Karen Handley’s essay “Within and Beyond Communities of Practice: Making Sense of Learning Through Participation” defines communities of practice as well as explores them in detail. Handley breaks the idea of situated learning into three key requirements: participation, identity and practice. She defines participation as referring “not just to local events of engagement in certain activities with certain people, but to a more encompassing process of being active participants in the practices of social communities and constructing identities in relation to these communities” (643). For Handley, an individual is not truly participating just by acting, and need to have full consciousness while acting, “as well as (make a) connection” (643). Handley helps define identity by breaking it up into two processes: regulation from or through an organization, and continuous revisions to perceptions of self. Finally, she stresses that the last requirement, practice, “is always social practice” and always advances an individual’s understanding of the subject (644). This strategy helps scholars discover strategies of learning easier and discover their respective communities. Handley uses a multitude of rhetorical devices in her essay, but her most impactful is allusion. Specifically, her most impactful allusion is the one she makes with scholarship.
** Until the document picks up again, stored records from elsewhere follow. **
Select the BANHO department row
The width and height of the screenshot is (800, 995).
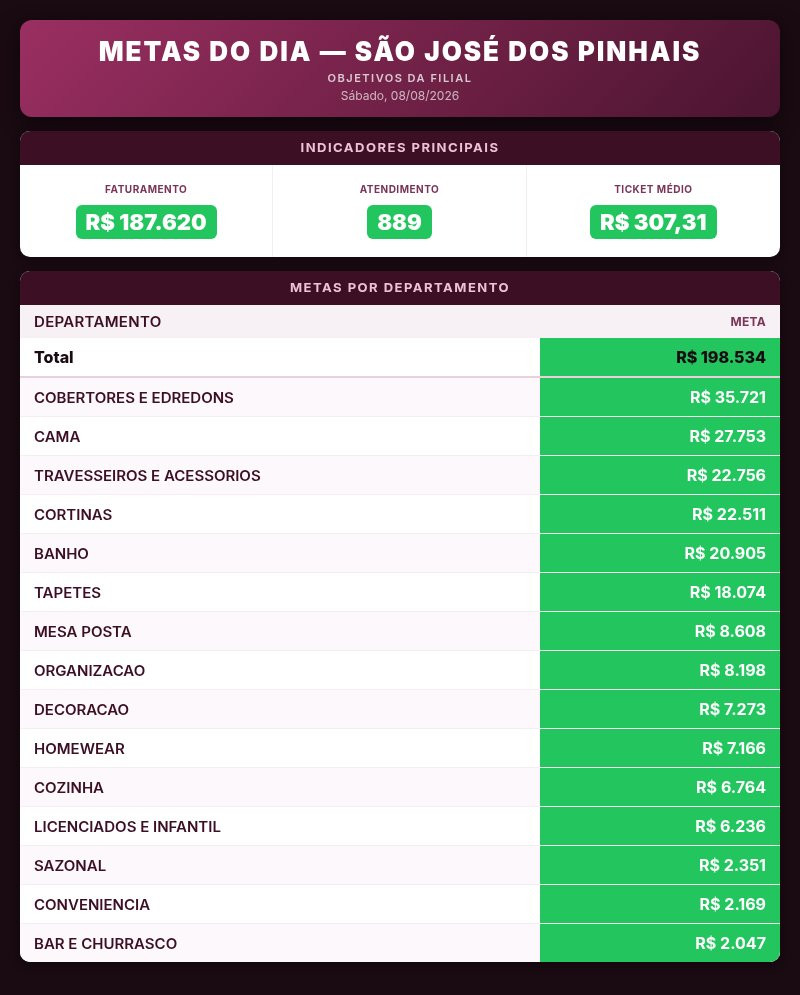400,553
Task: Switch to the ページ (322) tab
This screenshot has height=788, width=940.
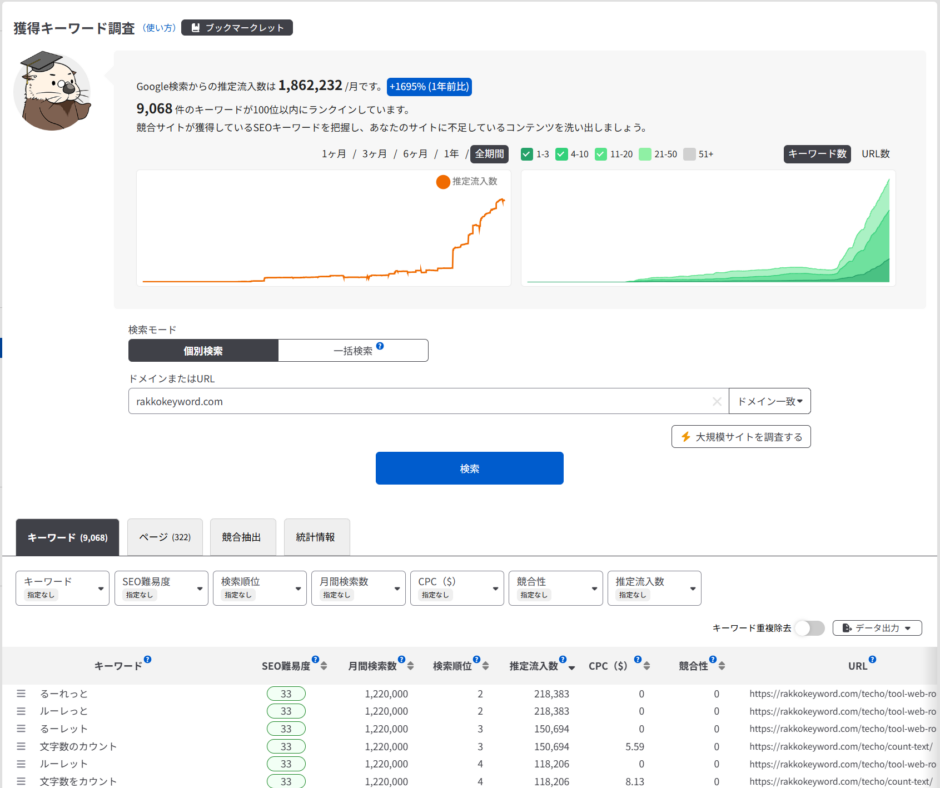Action: pyautogui.click(x=165, y=537)
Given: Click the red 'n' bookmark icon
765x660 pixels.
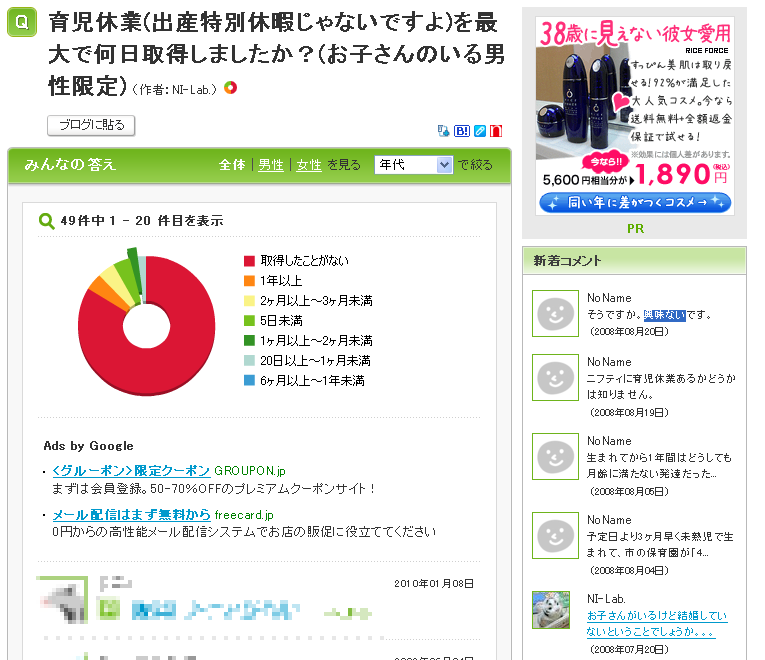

Handley alludes to scholarship because she knows her target audience are scholars. An obvious statement would be that these scholars are extremely interested in scholarship and how to improve it, but Handley looks at that idea under an amplified lense. Her definitions of terms are especially acute, but so are her suggested strategies. Participation, for example, seems to be a simple idea for most scholars, but Hanley looks at it differently. Full participation, Hadley argues, is the goal that every scholar should strive for because it is “for oldtimers who participate at the core of the community” (649). This alludes to respected scholars who have not only necessarily their MDA’s, but are viewed as influential leaders in their fields or “communities” (649). These leaders are active researchers and teachers in their communities compared to scholars who are “peripheral (for newcomers permitted to participate to a limited extent in simple, relatively discrete tasks and relationships)” participants (645). This allusions shows new scholars, particularly students, that they indeed have a place in their fields of practice and are able to rise in the ranks.
The idea of true scholarship implies unbound knowledge, and Hadley addresses this. She describes “that the site for the development of identities and practices is not solely within a community of practice but in the spaces between multiple communities” (650). This implores scholars to widen their scholarly vision into other fields to strengthen or develop their own. These ideas of participation, identity and practice, and Handley’s allusions to scholarship exemplify how scholars should approach their work in order for it to be the most effective.

Handley, Karen, Andrew Sturdy, Robin Fincham, and Timothy Clark. “Within and Beyond Communities of Practice: Making Sense of Learning Through Participation, Identity and Practice*.” J Management Studies Journal of Management Studies 43.3 (2006): 641-53. Web.